Am Ende der Seite finden Sie dann noch weiterführende Informationen, Hilfsangebote und Meldeadressen, vor allem zu den Themen Häusliche Gewalt, Hate Speech, Mobbing, Rassismus, Vandalismus und Sexuelle Belästigung.
1. Was ist Zivilcourage?
Das Wort Zivilcourage entstand im 19. Jahrhundert und setzt sich zusammen aus lateinisch civilis (= bürgerlich) und französisch courage (= Mut), das wiederum auf das lateinische cor (= Herz) zurückgeht; wir kennen im Deutschen ebenfalls die «Beherztheit». Zivilcourage bedeutet also wörtlich «Bürgermut»: mutiges Verhalten in einer eigentlich friedvollen, zivilen Lebenswelt, ganz im Gegensatz etwa zum Mut eines Soldaten im Krieg. Damit ist gemeint, dass es nicht immer schon grösstmögliche Gefahrensituationen braucht, um Mut zu beweisen – was die meisten Menschen ja auch dann nur notgedrungen tun, wenn überhaupt.

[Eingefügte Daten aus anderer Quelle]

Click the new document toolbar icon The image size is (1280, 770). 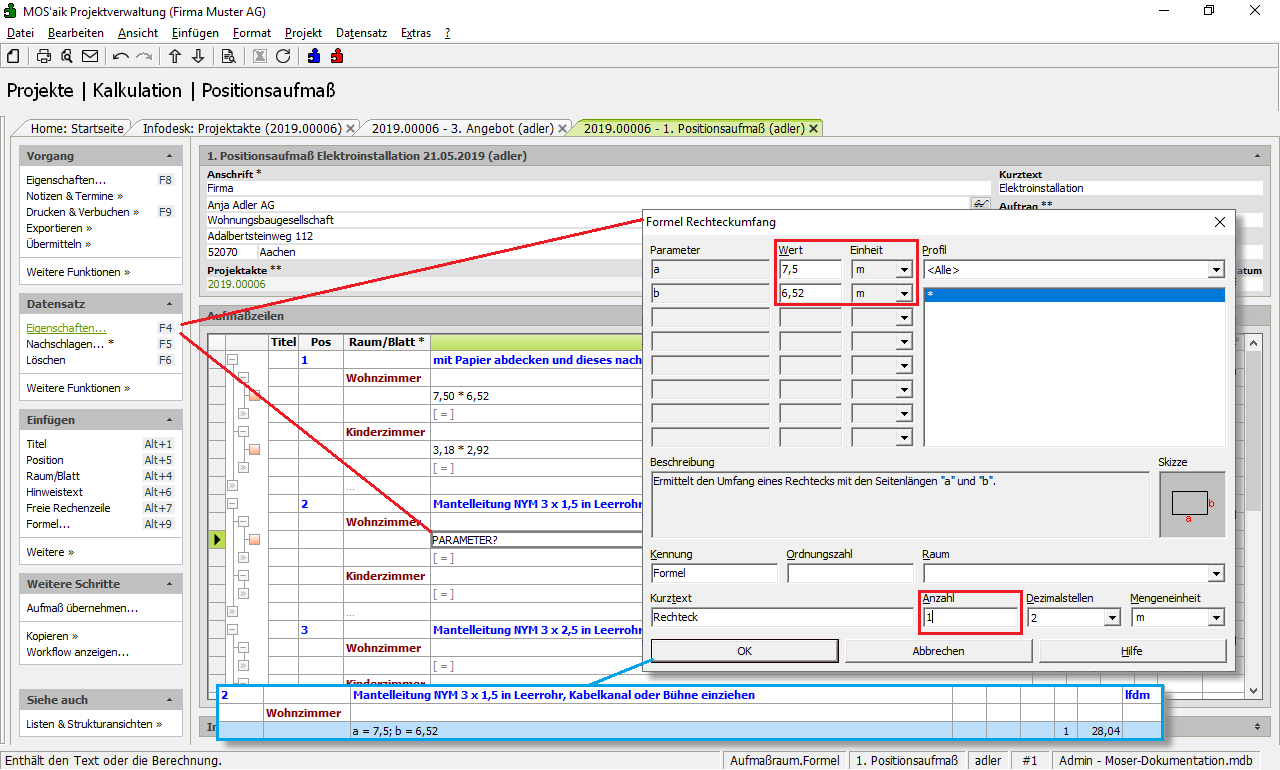(13, 56)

Sondern umgekehrt: Der couragierte Bürger begibt sich durch sein Verhalten gewissermassen absichtlich, um nicht zu sagen mut-willig in eine Gefahr, aber er hilft auf diese Weise, die friedliche Ordnung seiner Umwelt zu bewahren. Er geht aufmerksam durchs Leben und mischt sich ein, sobald er merkt, dass jemand ungerecht behandelt wird, auch wenn das mit einem Risiko für ihn selbst verbunden ist. Wenn zwei sich streiten, schaut er nicht weg.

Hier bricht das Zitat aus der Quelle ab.